Repeat the lines of the material below without any changes, from the line with "Task: Open the Reports column dropdown" up to and including the line with "coord(71,45)".
## Begin Material provided
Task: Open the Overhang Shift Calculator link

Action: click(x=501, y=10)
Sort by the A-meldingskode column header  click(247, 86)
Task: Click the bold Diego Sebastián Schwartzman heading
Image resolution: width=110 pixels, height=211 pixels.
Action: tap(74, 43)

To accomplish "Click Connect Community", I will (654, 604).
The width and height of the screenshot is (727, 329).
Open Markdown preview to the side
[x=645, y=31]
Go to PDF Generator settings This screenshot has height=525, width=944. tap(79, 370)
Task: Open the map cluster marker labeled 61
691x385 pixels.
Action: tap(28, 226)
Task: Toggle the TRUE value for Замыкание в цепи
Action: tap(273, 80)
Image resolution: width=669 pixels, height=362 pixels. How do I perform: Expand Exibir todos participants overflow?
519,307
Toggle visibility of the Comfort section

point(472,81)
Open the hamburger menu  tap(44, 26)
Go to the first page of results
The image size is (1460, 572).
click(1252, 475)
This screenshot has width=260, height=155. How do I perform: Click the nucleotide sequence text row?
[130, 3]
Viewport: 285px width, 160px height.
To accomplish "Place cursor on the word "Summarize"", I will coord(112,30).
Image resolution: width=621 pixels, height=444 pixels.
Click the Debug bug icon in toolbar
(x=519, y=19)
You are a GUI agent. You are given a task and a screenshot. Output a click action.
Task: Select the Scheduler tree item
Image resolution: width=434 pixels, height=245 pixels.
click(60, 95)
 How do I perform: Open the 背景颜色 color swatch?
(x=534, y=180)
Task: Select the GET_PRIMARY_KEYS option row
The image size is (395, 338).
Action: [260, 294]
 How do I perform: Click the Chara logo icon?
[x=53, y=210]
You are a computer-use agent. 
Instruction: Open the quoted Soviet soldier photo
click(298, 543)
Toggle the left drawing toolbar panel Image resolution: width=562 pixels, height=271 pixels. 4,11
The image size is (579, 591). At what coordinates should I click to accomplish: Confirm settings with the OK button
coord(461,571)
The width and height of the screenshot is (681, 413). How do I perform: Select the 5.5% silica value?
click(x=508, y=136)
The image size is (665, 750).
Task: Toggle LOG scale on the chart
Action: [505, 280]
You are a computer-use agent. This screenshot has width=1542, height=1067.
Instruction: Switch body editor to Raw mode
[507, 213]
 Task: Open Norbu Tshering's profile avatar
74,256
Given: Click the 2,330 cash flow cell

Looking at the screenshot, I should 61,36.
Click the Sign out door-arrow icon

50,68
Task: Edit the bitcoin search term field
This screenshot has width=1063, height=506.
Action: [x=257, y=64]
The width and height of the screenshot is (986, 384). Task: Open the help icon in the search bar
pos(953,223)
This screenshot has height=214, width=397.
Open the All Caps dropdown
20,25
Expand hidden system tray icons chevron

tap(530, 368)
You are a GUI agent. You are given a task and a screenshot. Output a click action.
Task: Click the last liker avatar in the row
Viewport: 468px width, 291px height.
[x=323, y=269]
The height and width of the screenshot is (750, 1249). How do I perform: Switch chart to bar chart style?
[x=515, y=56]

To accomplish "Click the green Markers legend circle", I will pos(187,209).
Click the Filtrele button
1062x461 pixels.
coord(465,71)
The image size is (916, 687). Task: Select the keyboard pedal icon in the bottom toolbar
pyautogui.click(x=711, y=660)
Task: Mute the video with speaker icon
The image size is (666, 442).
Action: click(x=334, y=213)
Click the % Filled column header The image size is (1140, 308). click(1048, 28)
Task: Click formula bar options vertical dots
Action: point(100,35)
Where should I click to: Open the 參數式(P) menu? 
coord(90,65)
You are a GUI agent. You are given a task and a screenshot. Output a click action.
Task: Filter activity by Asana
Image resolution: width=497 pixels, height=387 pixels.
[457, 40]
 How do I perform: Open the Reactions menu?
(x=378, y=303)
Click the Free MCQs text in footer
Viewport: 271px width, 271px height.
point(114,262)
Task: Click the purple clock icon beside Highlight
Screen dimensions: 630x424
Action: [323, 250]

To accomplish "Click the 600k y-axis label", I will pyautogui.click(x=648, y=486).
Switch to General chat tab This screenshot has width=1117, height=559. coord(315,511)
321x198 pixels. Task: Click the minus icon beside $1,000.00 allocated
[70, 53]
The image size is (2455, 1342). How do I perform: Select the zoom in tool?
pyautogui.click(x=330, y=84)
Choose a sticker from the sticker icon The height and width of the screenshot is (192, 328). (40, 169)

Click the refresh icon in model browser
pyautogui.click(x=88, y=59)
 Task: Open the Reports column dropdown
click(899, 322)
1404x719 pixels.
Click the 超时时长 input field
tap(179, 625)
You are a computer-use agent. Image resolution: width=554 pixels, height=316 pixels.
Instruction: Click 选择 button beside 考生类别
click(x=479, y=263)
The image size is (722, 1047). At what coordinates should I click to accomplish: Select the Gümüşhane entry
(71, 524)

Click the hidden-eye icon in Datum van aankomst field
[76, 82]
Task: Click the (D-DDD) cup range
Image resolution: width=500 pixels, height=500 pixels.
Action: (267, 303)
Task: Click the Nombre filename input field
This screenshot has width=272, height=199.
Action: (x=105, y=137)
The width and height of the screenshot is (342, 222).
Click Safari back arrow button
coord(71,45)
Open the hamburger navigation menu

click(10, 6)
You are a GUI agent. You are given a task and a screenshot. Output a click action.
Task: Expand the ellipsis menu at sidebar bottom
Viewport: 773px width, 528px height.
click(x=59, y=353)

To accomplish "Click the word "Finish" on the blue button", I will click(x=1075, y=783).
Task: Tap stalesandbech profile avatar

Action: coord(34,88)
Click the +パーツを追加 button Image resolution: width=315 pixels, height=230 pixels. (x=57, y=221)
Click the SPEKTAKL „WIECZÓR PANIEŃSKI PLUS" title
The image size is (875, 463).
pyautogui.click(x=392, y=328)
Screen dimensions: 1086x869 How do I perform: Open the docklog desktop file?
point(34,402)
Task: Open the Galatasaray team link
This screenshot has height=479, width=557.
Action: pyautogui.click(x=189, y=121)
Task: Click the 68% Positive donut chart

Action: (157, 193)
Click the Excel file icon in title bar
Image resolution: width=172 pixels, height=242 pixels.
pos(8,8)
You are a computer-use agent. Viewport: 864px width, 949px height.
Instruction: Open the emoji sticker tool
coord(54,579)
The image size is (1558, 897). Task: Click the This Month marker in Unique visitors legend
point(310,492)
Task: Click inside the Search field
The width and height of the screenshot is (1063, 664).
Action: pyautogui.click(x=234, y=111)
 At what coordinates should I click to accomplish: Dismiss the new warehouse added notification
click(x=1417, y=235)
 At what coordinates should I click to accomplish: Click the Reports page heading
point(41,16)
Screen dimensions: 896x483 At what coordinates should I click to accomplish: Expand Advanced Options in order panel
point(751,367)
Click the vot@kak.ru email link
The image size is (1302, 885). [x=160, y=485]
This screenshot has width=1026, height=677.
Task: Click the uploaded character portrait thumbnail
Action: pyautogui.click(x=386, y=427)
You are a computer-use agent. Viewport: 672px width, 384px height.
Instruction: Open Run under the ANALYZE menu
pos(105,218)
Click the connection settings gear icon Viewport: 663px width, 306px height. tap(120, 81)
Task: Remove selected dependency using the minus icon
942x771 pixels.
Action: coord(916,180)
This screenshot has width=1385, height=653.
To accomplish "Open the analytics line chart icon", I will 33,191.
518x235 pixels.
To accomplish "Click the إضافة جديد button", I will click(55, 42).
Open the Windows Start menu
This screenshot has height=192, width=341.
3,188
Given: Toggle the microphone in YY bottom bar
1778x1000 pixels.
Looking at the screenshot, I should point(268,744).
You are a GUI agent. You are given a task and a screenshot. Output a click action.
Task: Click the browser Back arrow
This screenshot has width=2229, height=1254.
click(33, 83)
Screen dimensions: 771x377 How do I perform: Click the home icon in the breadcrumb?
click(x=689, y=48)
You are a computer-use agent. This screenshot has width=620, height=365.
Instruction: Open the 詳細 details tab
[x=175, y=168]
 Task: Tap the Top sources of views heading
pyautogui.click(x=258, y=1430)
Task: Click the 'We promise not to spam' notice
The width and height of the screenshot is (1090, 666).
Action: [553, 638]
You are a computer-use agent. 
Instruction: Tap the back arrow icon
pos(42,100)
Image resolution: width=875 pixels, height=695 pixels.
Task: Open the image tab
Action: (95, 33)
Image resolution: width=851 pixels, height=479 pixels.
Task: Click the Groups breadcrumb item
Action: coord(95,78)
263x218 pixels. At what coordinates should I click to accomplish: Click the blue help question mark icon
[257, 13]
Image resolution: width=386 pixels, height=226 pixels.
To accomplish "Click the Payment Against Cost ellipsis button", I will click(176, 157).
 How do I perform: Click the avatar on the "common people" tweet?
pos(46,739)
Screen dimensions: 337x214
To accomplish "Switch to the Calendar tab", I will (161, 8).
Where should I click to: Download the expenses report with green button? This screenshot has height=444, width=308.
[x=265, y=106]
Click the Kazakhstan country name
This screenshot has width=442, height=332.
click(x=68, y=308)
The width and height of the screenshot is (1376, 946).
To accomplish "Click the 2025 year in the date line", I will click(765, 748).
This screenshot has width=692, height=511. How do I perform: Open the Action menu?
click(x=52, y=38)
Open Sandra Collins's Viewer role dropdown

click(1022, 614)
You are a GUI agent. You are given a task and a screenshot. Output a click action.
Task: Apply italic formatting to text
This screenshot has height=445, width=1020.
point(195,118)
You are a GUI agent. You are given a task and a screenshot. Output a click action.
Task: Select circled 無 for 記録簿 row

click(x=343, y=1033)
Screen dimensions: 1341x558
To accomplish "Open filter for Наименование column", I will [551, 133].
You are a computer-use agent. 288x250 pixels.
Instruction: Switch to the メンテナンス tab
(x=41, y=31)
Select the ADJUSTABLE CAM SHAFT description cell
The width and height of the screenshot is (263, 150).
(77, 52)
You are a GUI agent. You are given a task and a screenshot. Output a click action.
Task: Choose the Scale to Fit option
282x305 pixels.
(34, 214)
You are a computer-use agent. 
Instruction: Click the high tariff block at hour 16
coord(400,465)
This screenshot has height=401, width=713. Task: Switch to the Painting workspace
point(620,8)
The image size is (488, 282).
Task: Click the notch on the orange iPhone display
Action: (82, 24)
## End Material provided
* **Answer to this exercise**:
 Task: Open the Reports column dropdown
click(899, 322)
1404x719 pixels.
Click the 超时时长 input field
tap(179, 625)
You are a computer-use agent. Image resolution: width=554 pixels, height=316 pixels.
Instruction: Click 选择 button beside 考生类别
click(x=479, y=263)
The image size is (722, 1047). At what coordinates should I click to accomplish: Select the Gümüşhane entry
(71, 524)

Click the hidden-eye icon in Datum van aankomst field
[76, 82]
Task: Click the (D-DDD) cup range
Image resolution: width=500 pixels, height=500 pixels.
Action: (267, 303)
Task: Click the Nombre filename input field
This screenshot has width=272, height=199.
Action: (x=105, y=137)
The width and height of the screenshot is (342, 222).
Click Safari back arrow button
coord(71,45)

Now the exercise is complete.